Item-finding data
◆ ◆ ◆ ◆

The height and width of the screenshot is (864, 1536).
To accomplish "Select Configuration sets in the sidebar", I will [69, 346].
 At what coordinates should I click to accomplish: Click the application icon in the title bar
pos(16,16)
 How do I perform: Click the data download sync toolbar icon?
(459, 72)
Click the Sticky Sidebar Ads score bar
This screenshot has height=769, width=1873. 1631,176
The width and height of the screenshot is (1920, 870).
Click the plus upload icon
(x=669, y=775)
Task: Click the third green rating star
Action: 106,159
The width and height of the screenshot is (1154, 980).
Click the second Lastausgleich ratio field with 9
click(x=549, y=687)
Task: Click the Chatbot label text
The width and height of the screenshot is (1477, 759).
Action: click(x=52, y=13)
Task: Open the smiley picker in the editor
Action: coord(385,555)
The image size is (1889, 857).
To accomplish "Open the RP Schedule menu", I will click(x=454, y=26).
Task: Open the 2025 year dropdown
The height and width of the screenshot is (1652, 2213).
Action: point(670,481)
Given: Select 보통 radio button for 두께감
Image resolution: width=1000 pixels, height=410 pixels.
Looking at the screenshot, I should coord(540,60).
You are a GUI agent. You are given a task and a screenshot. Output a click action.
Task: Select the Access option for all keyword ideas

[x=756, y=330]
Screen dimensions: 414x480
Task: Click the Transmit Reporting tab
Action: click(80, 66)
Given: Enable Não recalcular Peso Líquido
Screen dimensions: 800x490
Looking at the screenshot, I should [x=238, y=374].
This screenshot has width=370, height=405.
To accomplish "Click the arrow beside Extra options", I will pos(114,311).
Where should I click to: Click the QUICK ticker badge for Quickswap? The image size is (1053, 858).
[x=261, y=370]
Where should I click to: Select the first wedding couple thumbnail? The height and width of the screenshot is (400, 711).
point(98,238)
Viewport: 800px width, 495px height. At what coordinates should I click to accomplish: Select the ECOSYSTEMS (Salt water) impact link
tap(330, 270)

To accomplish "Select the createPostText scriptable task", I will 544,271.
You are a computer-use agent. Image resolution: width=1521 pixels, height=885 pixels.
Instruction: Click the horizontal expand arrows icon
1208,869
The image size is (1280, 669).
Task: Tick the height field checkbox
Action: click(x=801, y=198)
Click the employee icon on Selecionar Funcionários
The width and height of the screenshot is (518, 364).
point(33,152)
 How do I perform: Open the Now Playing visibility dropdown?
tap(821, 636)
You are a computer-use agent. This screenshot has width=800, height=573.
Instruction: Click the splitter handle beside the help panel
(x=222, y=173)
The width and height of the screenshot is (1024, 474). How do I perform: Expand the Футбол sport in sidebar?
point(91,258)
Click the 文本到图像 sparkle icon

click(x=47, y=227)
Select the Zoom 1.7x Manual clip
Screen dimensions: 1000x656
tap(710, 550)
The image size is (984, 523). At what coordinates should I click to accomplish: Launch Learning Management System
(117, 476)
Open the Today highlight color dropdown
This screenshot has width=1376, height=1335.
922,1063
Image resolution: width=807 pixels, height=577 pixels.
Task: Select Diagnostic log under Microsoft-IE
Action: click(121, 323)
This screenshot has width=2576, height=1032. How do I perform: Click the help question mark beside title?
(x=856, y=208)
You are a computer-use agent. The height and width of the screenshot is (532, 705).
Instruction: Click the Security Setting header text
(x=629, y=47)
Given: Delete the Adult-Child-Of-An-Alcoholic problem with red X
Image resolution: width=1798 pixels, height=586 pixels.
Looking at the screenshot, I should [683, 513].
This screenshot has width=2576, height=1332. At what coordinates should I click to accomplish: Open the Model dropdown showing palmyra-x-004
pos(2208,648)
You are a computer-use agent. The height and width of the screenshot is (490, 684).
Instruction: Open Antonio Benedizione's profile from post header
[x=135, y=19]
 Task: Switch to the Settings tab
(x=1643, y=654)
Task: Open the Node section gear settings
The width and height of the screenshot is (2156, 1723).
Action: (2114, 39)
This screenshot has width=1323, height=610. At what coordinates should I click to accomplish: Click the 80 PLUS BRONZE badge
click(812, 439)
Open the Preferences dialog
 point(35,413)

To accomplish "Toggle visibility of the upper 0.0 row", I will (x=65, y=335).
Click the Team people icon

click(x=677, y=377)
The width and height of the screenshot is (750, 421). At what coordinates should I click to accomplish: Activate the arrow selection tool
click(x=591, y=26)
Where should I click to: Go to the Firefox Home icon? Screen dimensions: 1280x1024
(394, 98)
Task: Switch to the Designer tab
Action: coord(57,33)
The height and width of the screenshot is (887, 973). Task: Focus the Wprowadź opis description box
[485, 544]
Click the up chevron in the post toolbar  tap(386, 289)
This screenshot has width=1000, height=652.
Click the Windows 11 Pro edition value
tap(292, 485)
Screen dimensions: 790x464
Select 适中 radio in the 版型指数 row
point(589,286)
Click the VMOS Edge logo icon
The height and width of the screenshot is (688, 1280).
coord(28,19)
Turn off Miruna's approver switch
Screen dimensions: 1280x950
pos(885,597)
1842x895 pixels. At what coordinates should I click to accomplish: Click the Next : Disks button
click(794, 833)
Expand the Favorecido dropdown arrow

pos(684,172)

◆ ◆ ◆ ◆

Written instruction =
Edit the data above by changing every "Where should I click to" to "Where do I click to" and leaving all other text as it is.

Solution =
The height and width of the screenshot is (864, 1536).
To accomplish "Select Configuration sets in the sidebar", I will [69, 346].
 At what coordinates should I click to accomplish: Click the application icon in the title bar
pos(16,16)
 How do I perform: Click the data download sync toolbar icon?
(459, 72)
Click the Sticky Sidebar Ads score bar
This screenshot has height=769, width=1873. 1631,176
The width and height of the screenshot is (1920, 870).
Click the plus upload icon
(x=669, y=775)
Task: Click the third green rating star
Action: 106,159
The width and height of the screenshot is (1154, 980).
Click the second Lastausgleich ratio field with 9
click(x=549, y=687)
Task: Click the Chatbot label text
The width and height of the screenshot is (1477, 759).
Action: click(x=52, y=13)
Task: Open the smiley picker in the editor
Action: coord(385,555)
The image size is (1889, 857).
To accomplish "Open the RP Schedule menu", I will click(x=454, y=26).
Task: Open the 2025 year dropdown
The height and width of the screenshot is (1652, 2213).
Action: point(670,481)
Given: Select 보통 radio button for 두께감
Image resolution: width=1000 pixels, height=410 pixels.
Looking at the screenshot, I should coord(540,60).
You are a GUI agent. You are given a task and a screenshot. Output a click action.
Task: Select the Access option for all keyword ideas

[x=756, y=330]
Screen dimensions: 414x480
Task: Click the Transmit Reporting tab
Action: click(80, 66)
Given: Enable Não recalcular Peso Líquido
Screen dimensions: 800x490
Looking at the screenshot, I should [x=238, y=374].
This screenshot has width=370, height=405.
To accomplish "Click the arrow beside Extra options", I will pos(114,311).
Where do I click to: Click the QUICK ticker badge for Quickswap? The image size is (1053, 858).
[x=261, y=370]
Where do I click to: Select the first wedding couple thumbnail? The height and width of the screenshot is (400, 711).
point(98,238)
Viewport: 800px width, 495px height. At what coordinates should I click to accomplish: Select the ECOSYSTEMS (Salt water) impact link
tap(330, 270)

To accomplish "Select the createPostText scriptable task", I will 544,271.
You are a computer-use agent. Image resolution: width=1521 pixels, height=885 pixels.
Instruction: Click the horizontal expand arrows icon
1208,869
The image size is (1280, 669).
Task: Tick the height field checkbox
Action: click(x=801, y=198)
Click the employee icon on Selecionar Funcionários
The width and height of the screenshot is (518, 364).
point(33,152)
 How do I perform: Open the Now Playing visibility dropdown?
tap(821, 636)
You are a computer-use agent. This screenshot has width=800, height=573.
Instruction: Click the splitter handle beside the help panel
(x=222, y=173)
The width and height of the screenshot is (1024, 474). How do I perform: Expand the Футбол sport in sidebar?
point(91,258)
Click the 文本到图像 sparkle icon

click(x=47, y=227)
Select the Zoom 1.7x Manual clip
Screen dimensions: 1000x656
tap(710, 550)
The image size is (984, 523). At what coordinates should I click to accomplish: Launch Learning Management System
(117, 476)
Open the Today highlight color dropdown
This screenshot has width=1376, height=1335.
922,1063
Image resolution: width=807 pixels, height=577 pixels.
Task: Select Diagnostic log under Microsoft-IE
Action: click(121, 323)
This screenshot has width=2576, height=1032. How do I perform: Click the help question mark beside title?
(x=856, y=208)
You are a computer-use agent. The height and width of the screenshot is (532, 705).
Instruction: Click the Security Setting header text
(x=629, y=47)
Given: Delete the Adult-Child-Of-An-Alcoholic problem with red X
Image resolution: width=1798 pixels, height=586 pixels.
Looking at the screenshot, I should [683, 513].
This screenshot has width=2576, height=1332. At what coordinates should I click to accomplish: Open the Model dropdown showing palmyra-x-004
pos(2208,648)
You are a computer-use agent. The height and width of the screenshot is (490, 684).
Instruction: Open Antonio Benedizione's profile from post header
[x=135, y=19]
 Task: Switch to the Settings tab
(x=1643, y=654)
Task: Open the Node section gear settings
The width and height of the screenshot is (2156, 1723).
Action: (2114, 39)
This screenshot has width=1323, height=610. At what coordinates should I click to accomplish: Click the 80 PLUS BRONZE badge
click(812, 439)
Open the Preferences dialog
 point(35,413)

To accomplish "Toggle visibility of the upper 0.0 row", I will (x=65, y=335).
Click the Team people icon

click(x=677, y=377)
The width and height of the screenshot is (750, 421). At what coordinates should I click to accomplish: Activate the arrow selection tool
click(x=591, y=26)
Where do I click to: Go to the Firefox Home icon? Screen dimensions: 1280x1024
(394, 98)
Task: Switch to the Designer tab
Action: coord(57,33)
The height and width of the screenshot is (887, 973). Task: Focus the Wprowadź opis description box
[485, 544]
Click the up chevron in the post toolbar  tap(386, 289)
This screenshot has width=1000, height=652.
Click the Windows 11 Pro edition value
tap(292, 485)
Screen dimensions: 790x464
Select 适中 radio in the 版型指数 row
point(589,286)
Click the VMOS Edge logo icon
The height and width of the screenshot is (688, 1280).
coord(28,19)
Turn off Miruna's approver switch
Screen dimensions: 1280x950
pos(885,597)
1842x895 pixels. At what coordinates should I click to accomplish: Click the Next : Disks button
click(794, 833)
Expand the Favorecido dropdown arrow

pos(684,172)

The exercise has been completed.